**Tasks and exercises**
- 1) In the excerpt on spatial data and the Spatial Harvester, which organization developed the WMS specification?
- 2) Pick up the excerpt on spatial data and the Spatial Harvester at its final sentence and keep writing from that point.

─── Extract provided

Web Mapping Service (WMS) | A standard interface specification for requesting spatial data as a web-deliverable map image. WMS servers accept a common set of parameters via http, render the spatial dataset into an appropriate image and deliver it back to the client. The WMS spec was developed by the Open Geospatial Consortium. |
Bounding Box (BBOX) | A Bounding Box is two sets of geographic coordinates representing the full geographic extent of an entity; the minimum lat/long (the lower-left) and the maximum lat/long (the upper-right). |
Spatial Dataset | A collection of spatial features in a common datastore. |
Spatial Features | Analagous to a "row" in a tabular dataset, a feature is an entity comprised of both tabular attributes and a spatial geometry. |
Spatial Geometry | The geometry is a vector representation of an entities' geographic location. This can be a point (a single vertex), line (a series of vertices) or polygon (a series of vertices forming a closed area). |
Multi-Geometry | A Spatial geometry represented by one or more geometry primitives (points,lines and polygons). For example a single species census (the spatial feature ) might have mutltiple sample sites and could be represented as a multi-point geometry. |
The Spatial Harvester component syncs the metacat database with the spatial cache (an ESRI shapefile which contains the geographic coverages of the documents).
The Spatial Harvester is implemented entirely in Java using the Geotools library which allows manipulation of spatial datasets. In rough terms, a spatial dataset is a collection of Features which are comprised of a geometry (i.e. the geographic coverage) and associated attributes (i.e. the document's title).

──────
─── Dataset extract

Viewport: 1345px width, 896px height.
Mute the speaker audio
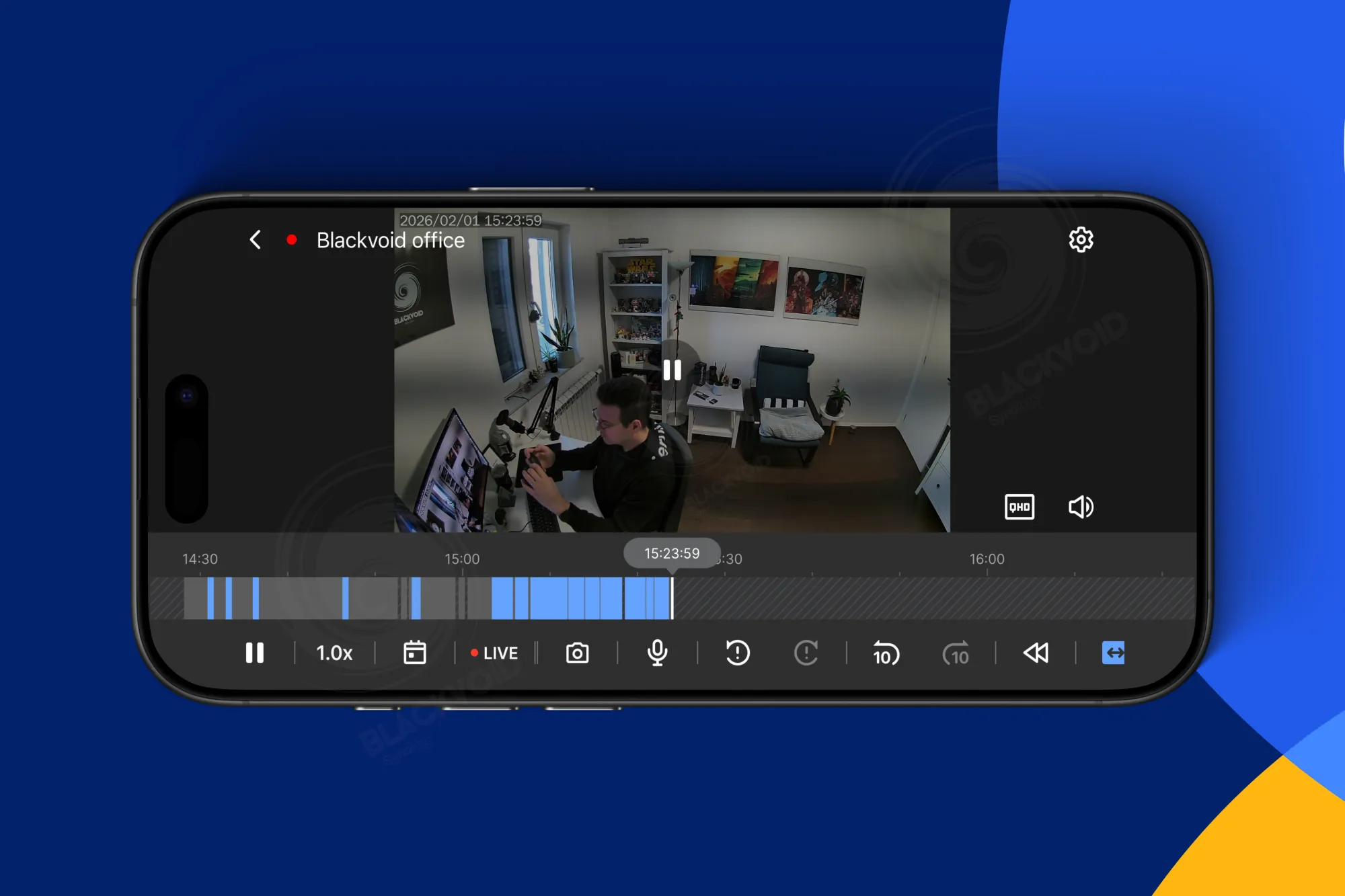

──────

**Results for each task**
- 1) The Open Geospatial Consortium.

- 2)
There are a number of Java classes which, collectively, make up the spatial harvester functionality. They are found in the edu.ucsb.nceas.metacat.spatial package:
The spatial cache currently represents the geographic coverage of XML documents based on a bounding box. The four bounding coordinates (either latitudes or longitudes) can be specified in the metacat.properties file by their xpaths. For example, the geographic coverage of EML documents is defined as:
westBoundingCoordinatePath=geographicCoverage/boundingCoordinates/westBoundingCoordinate eastBoundingCoordinatePath=geographicCoverage/boundingCoordinates/eastBoundingCoordinate southBoundingCoordinatePath=geographicCoverage/boundingCoordinates/southBoundingCoordinate northBoundingCoordinatePath=geographicCoverage/boundingCoordinates/northBoundingCoordinate
It is important to note that, at the moment, only one set of xpaths are defined in metacat.properties meaning only documents of the chosen schema can be accessed by the spatial harvester. Also note that, for performance reasons, the xpaths to the bounding coordinates must also appear in your indexPath (defined in build.properties).
The bounding coordinates are spatially cached in two ways: the centroid(s) of the bounding box(s) and the actual bounding box(es). These are stored as two seperate shapefiles with multi-point and multi-polygon geometry types respectively. By default, ${tomcat_webapps_directory}/${context}/data/metacat_shps/data_points.shp is the storage location of the point cache while data_bounds.shp represents the polygon cache.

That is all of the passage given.